Out of all the things that changed once I became a mom, the worst is mom dating! Sure you still have your friends, but if they don’t have children, its just not the same. Sometimes you just need that mom friend you can call up and vent about how frustrated you are playing barbie and ken day in and day out. That one friend you can call that will understand remotely anything questionable about your parenting. Your child stuck a pea up his nose? She has probably been there! You’re freaking out because your child thought eating an ant would be a good idea? She will be there to calm you down. The issue is finding that mom friend!
Sometimes I get so frustrated because it seems virtually impossible to find someone who will get me as me and me as a parent. I am so over mom dating! You meet a mom while out shopping and see she is having the same struggles as you in the store. You become kindred spirits for the next 5 minutes bonding about whose child tried to sneak what into the cart or said what appalling comment whilst passing that elderly man over there. You exchange phone numbers and agree to meet for a play date.

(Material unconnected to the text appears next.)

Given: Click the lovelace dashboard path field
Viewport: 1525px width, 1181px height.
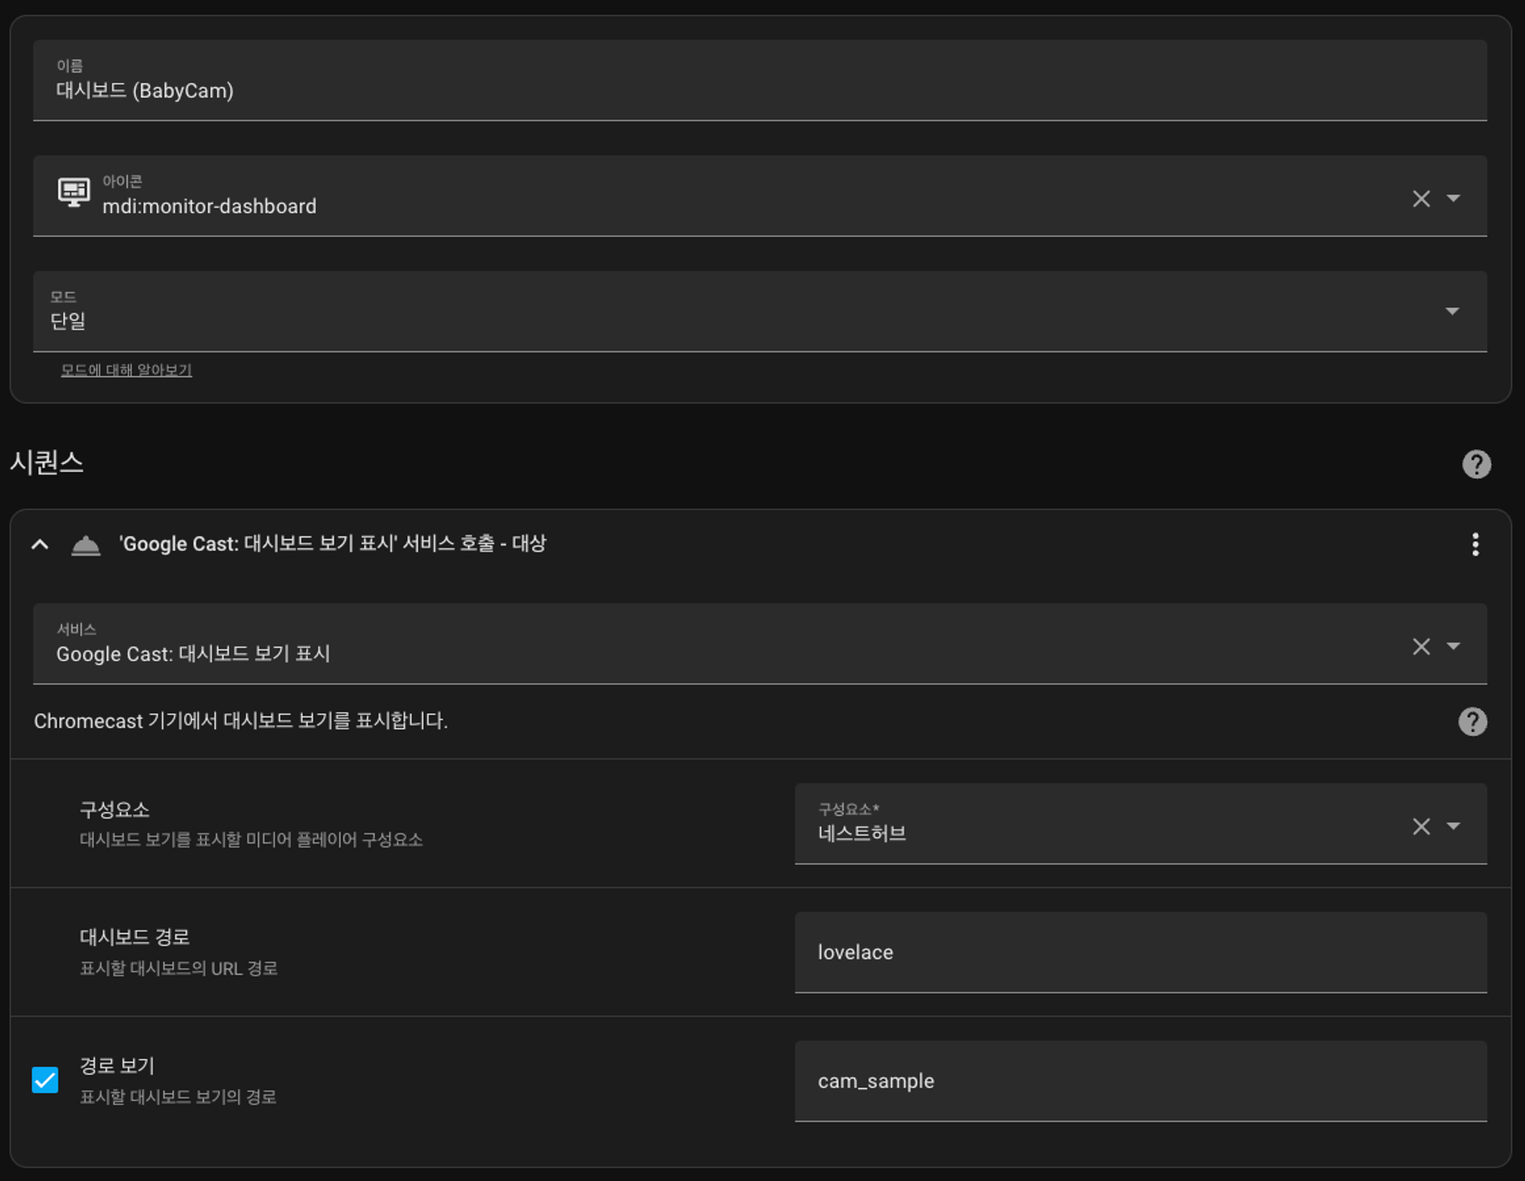Looking at the screenshot, I should [1140, 952].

You meet each other for a play date. While play dates may be great for kids, they aren’t always that way for the moms! child: “I like your princess shirt, want to be best friends?” and so the seamlessly easy life long friendship begins. While the moms are stuck making small talk. Once that runs out you run into the awkward pause stages. Then that mom makes that one racist or offensive comment. Great. You’re still stuck there for another 2 hours with a mom you neither like nor have nothing in common with. It was bound to be a socially awkward disaster from the get go.
And this happens over and over and over…I just want to find that one person that gets me!

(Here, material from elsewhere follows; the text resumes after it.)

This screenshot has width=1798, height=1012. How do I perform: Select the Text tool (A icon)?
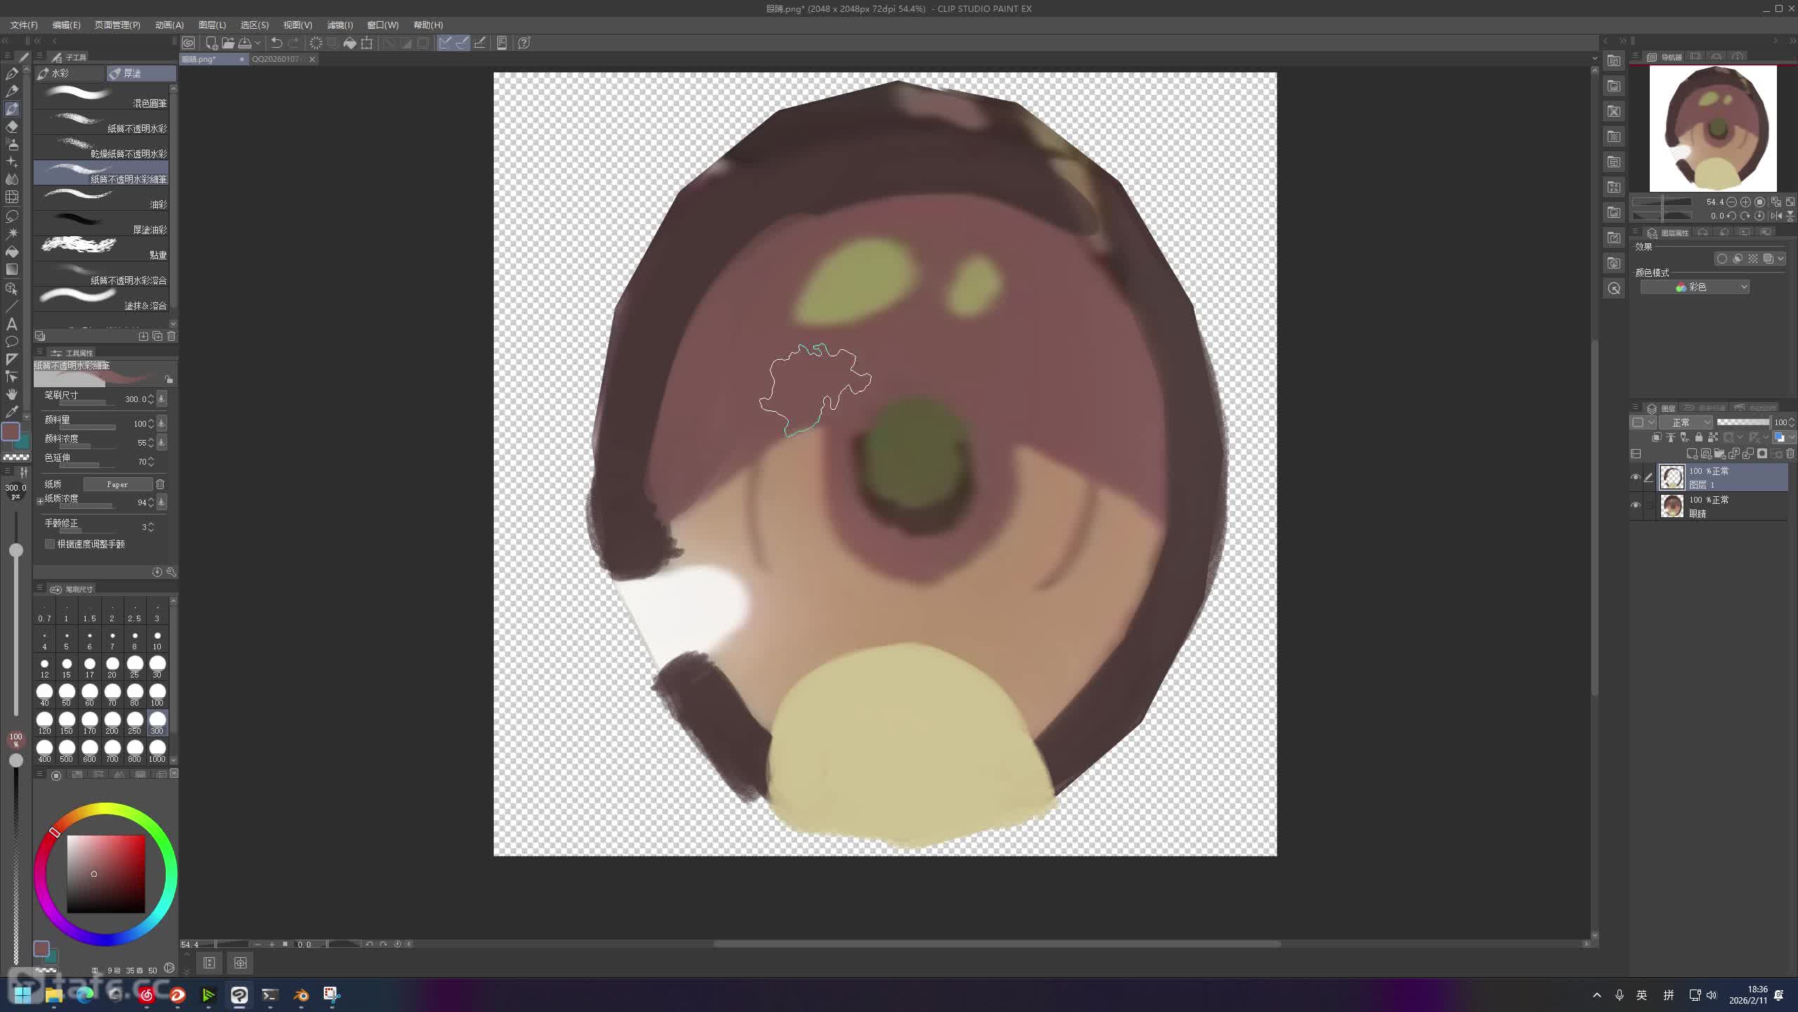tap(12, 324)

Wouldn’t it be great if there was a way to pre screen potential mom friends?! Avoid these doomed play dates from the start. I recently became apart of a facebook group that is exactly for that purpose! A group for moms to pre date, they fill out a questionnaire, post it, and find their perfect mate! Yes, seriously.

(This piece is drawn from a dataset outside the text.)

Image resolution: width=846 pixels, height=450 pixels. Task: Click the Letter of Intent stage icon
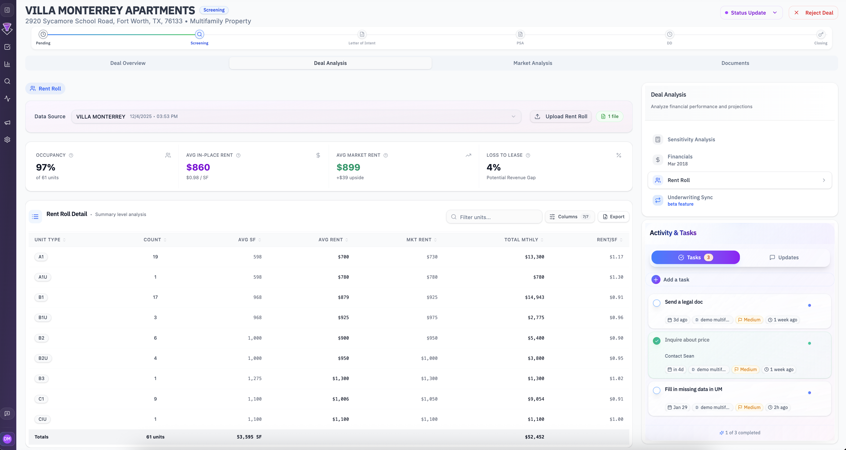tap(362, 35)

Age: 24, currently pretending to live like a 5 year old however. Hiding out in a blanket fort on my bed coloring.
Number of kids: 3 precious little angels, whose halos are held up by their horns
What would get togethers entail: Anything with human interact far away from barbies and the repeated playings of mickey mouse club house. Really anything!
Do you drink: Do you breath air? Okay a tad over zealous considering I am EBF, but really I miss alcohol.
Thoughts on religion: to each their own!
Coffee drinker: this is a question? It’s the only thing that keeps me semi sane and motivated
Things to do in free time: HA! what is that? I mean I can’t even go to the bathroom alone. I guess I would start with that if I had free time. Then sleep. That’s next on my list. How much free time are we talking?
Ideal date night: Anything not involving kids! “netflix and chill”
Favorite Season: Christmas. Yes that is a season
Favorite holiday: I think I answered that one for you already (:
Drink: well coffee, and coffee, water, then some coffee
Food: Yes. I eat food. I like it very much.
If you’re a mom who likes coffee, loves her kids but needs sanity, and likes to eat. lets be friends! Extra points if you drink a glass of wine or a cold beer every night and won’t judge me for the type of phone calls you are bound to receive from me about which child decided to run pantless through the store.
Well you get the idea! The questions could go on. Describing what your children like, how they act, your thoughts on politics if you want to get that in depth! Just think of all that social awkwardness you could avoid. Making friends isn’t as easy as it was in kindergarten anymore. Too bad I can’t just walk up to another mom and ask to be her best friend when she shared her crayons with me.